An interesting set of observations from Charlie Cook:
After Republicans won only 48 percent of all votes cast for the House in 2012 but 54 percent of the seats, it’s no secret that the party enjoys the huge built-in structural advantages in the chamber that Democrats had going for them decades ago. In a January memo, veteran GOP pollster Bill McInturff observed, “If you began your career as a Republican trying to win the House in the 1970s and 1980s, you would adopt, as I do, the borrowed adage, ‘There’s no crying in redistricting.’ ” The current unprecedented geographic concentration of Democratic voters was compounded by the 2010 wave election that gave Republicans unprecedented power in state legislatures to redraw political boundaries. Combined, these two demographic developments cast doubt on whether even a 2006-size wave would enable Democrats to win control of the House at any point this decade.
But could the Republicans’ arguably rigged House majority actually be a curse disguised as a blessing? It’s an interesting question. They clearly did everything they could to purge Democratic voters from their districts ahead of 2012, no matter whether those voters were white, black, Hispanic, left-handed, or right-minded—just as Democrats would have done had the roles been reversed. But in the process of quarantining Democrats, Republicans effectively purged millions of minority voters from their own districts, and that should raise a warning flag. By drawing themselves into safe, lily-white strongholds, have Republicans inadvertently boxed themselves into an alternate universe that bears little resemblance to the rest of the country?
It kind of like the whole party has decided to retreat behind the walls of a gated-community. They are retreating everywhere. Home-schooling is exploding. Gun sales are off the charts. And reality and facts are increasingly dispensed with.
There is the Texas precedent of redistricting between censuses. Just remember that.
Yes, it can happen, but requitres two conditions. The first is that Dems take back state houses. The second is that they are then willing to do the redistricting desite all the howling from the right. The first will be difficult enough. History tends to indicate the second is nigh impossible.
Which proves my first sentence, below.
They clearly did everything they could to purge Democratic voters from their districts ahead of 2012, no matter whether those voters were white, black, Hispanic, left-handed, or right-minded–just as Democrats would have done had the roles been reversed.
Charlie Cook is a fucking moron, excuse my French. When, ever, have the Democrats(since FDR) done something like the GOP has done between the 2010 mid-terms and now?
Yeah, that’s a great example of “both sides do it” nonsense. The only state which did a pro-Democratic gerrymander was Illinois, which was only mildly gerrymandered. The Republicans gerrymanders in Virginia, Ohio, Pennsylvania, and Michigan, by contrast, are off-the-charts outrageous (e.g. Obama won Ohio by 2 points but the congressional delegation is 12-4 Republican). Those gerrymanders are all unprecedented in modern political history.
The only state which did a pro-Democratic gerrymander was Illinois, which was only mildly gerrymandered.
How much is CA gerrymandered, and how much of it is just that no one sane wants to be part of the GOP out there?

Word and element location data:
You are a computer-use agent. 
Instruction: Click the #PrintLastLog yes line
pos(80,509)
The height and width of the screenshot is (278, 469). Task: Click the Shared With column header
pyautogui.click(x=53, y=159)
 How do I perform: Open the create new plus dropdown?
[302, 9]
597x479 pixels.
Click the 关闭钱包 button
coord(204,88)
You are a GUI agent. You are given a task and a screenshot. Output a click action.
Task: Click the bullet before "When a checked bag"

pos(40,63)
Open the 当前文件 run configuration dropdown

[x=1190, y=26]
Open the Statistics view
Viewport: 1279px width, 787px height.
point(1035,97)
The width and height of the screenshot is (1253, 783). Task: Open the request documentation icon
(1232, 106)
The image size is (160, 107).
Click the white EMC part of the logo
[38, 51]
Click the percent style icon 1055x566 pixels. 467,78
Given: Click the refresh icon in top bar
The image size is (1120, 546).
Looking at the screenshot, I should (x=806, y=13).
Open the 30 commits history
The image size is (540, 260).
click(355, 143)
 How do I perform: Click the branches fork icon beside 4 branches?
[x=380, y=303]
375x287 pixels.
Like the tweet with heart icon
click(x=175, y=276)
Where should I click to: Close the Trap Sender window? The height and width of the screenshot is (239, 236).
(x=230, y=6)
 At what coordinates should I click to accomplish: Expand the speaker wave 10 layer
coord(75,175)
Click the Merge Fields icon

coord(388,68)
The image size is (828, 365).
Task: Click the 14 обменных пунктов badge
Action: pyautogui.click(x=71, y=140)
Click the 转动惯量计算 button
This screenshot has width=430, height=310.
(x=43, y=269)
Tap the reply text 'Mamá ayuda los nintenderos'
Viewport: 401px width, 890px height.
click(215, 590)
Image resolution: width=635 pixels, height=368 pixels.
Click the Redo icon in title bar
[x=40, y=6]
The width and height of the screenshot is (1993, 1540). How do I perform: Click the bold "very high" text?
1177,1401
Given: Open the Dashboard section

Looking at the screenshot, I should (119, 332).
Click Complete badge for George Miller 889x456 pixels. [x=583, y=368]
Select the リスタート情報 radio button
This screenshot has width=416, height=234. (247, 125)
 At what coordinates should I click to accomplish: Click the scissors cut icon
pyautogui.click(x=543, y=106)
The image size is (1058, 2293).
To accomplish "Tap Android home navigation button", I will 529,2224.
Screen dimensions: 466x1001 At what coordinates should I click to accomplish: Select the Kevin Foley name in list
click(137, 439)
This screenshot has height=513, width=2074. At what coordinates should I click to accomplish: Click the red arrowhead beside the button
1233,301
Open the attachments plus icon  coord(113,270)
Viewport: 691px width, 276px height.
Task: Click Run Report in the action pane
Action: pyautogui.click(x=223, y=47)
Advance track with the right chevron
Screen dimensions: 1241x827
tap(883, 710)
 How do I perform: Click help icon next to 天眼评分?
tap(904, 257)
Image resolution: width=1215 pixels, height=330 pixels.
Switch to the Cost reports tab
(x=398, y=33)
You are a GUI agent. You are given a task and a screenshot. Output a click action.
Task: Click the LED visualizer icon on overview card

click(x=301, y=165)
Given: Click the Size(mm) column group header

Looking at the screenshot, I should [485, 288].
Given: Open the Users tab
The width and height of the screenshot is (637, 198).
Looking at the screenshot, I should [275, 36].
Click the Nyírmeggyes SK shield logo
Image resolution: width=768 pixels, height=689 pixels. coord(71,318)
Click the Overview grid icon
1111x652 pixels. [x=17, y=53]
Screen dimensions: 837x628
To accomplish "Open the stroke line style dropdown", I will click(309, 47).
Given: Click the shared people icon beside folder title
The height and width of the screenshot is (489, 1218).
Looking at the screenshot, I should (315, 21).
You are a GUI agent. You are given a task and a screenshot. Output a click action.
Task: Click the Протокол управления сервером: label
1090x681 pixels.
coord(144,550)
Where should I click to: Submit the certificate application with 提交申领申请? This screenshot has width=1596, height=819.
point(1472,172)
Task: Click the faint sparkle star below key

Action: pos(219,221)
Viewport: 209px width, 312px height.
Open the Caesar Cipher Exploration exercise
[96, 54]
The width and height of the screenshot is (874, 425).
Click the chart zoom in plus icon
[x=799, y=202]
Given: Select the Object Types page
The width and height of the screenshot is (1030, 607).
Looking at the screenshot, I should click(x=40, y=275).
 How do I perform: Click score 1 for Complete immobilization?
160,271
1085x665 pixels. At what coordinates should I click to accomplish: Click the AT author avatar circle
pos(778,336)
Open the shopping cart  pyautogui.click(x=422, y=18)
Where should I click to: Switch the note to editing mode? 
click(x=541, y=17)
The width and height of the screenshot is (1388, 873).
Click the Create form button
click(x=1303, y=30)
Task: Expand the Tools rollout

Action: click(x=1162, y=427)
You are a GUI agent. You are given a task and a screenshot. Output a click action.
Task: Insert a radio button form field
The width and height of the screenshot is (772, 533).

• _Exercises_:
a: Translate this sentence from the redistricting passage into Spanish: "But could the Republicans’ arguably rigged House majority actually be a curse disguised as a blessing?"
b: Summarize the redistricting passage in two sentences.
Work from the redistricting passage alone.

• _Answers for the tasks_:
a: Pero ¿podría la mayoría republicana en la Cámara, posiblemente amañada, ser en realidad una maldición disfrazada de bendición?

b: Charlie Cook observes that Republicans won 54 percent of House seats in 2012 with only 48 percent of the votes, helped by the geographic concentration of Democratic voters and their 2010 gains in state legislatures. He asks whether, by purging minority voters from their own districts, Republicans have boxed themselves into an alternate universe, while responses reject his claim that Democrats would have done the same, noting that only Illinois had a mild pro-Democratic gerrymander.